- [Assigned task]: If a line in the data below contains "Screenshot", copy it.

- [Input data]:
================
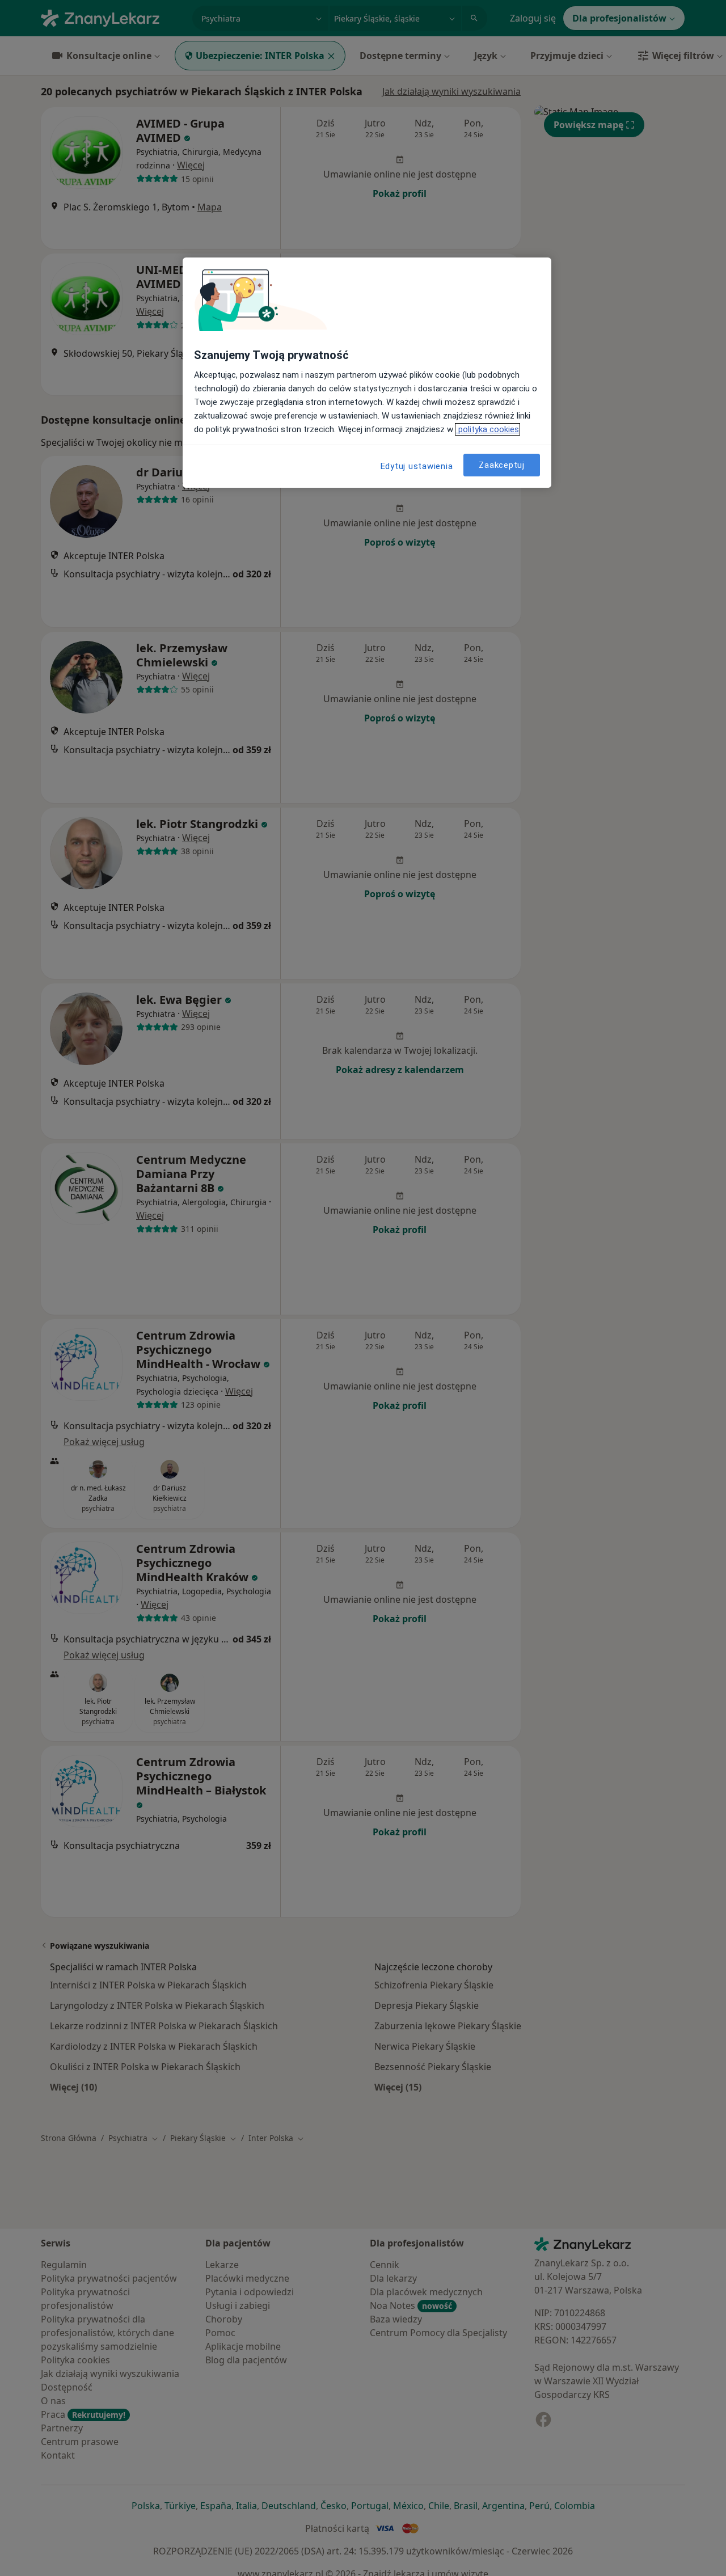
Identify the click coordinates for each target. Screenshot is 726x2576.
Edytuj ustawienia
================
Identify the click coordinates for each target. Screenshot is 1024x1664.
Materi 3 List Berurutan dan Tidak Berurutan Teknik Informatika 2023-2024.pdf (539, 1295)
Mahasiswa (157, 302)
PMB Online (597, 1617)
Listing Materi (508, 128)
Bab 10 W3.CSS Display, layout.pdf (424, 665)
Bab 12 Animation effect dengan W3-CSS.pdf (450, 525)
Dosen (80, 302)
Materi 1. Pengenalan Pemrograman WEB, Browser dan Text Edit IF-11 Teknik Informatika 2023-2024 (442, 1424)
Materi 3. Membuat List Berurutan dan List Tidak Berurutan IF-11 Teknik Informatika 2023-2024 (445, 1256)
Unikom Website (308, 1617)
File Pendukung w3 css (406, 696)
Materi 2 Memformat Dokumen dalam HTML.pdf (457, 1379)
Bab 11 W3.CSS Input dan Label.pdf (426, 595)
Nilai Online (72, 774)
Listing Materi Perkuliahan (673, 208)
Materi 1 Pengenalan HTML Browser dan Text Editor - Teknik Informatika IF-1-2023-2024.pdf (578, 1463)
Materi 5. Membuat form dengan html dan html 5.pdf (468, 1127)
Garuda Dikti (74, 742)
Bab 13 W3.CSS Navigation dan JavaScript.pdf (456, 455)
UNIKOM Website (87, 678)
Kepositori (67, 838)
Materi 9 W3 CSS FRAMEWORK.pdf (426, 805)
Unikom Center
================
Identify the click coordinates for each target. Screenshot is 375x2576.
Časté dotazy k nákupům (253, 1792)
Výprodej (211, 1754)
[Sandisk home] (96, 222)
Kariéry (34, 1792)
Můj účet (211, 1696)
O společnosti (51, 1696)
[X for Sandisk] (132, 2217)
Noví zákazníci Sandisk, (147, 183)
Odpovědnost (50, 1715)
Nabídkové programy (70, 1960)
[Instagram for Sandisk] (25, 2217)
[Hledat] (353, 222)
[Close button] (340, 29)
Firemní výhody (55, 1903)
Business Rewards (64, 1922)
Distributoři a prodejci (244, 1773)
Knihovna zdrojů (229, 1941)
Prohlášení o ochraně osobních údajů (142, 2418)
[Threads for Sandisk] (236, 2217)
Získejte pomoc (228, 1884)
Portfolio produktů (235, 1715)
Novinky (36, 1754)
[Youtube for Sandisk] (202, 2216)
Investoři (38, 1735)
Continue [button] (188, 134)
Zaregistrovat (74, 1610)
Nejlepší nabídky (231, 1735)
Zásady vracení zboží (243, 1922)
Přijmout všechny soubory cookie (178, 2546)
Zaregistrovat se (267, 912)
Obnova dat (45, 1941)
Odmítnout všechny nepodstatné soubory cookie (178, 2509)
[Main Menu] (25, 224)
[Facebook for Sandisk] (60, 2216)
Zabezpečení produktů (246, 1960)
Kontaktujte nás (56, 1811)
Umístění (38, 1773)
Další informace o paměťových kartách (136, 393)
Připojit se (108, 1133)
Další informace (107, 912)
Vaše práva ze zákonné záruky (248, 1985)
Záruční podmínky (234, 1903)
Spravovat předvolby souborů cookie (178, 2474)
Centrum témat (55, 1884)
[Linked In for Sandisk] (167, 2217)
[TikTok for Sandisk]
================
- [The completed task]:
Identify the click coordinates for each target. Screenshot is 726x2576.
Identify the click coordinates for each target. Screenshot is 1024x1664.
Identify the click coordinates for each target. Screenshot is 375x2576.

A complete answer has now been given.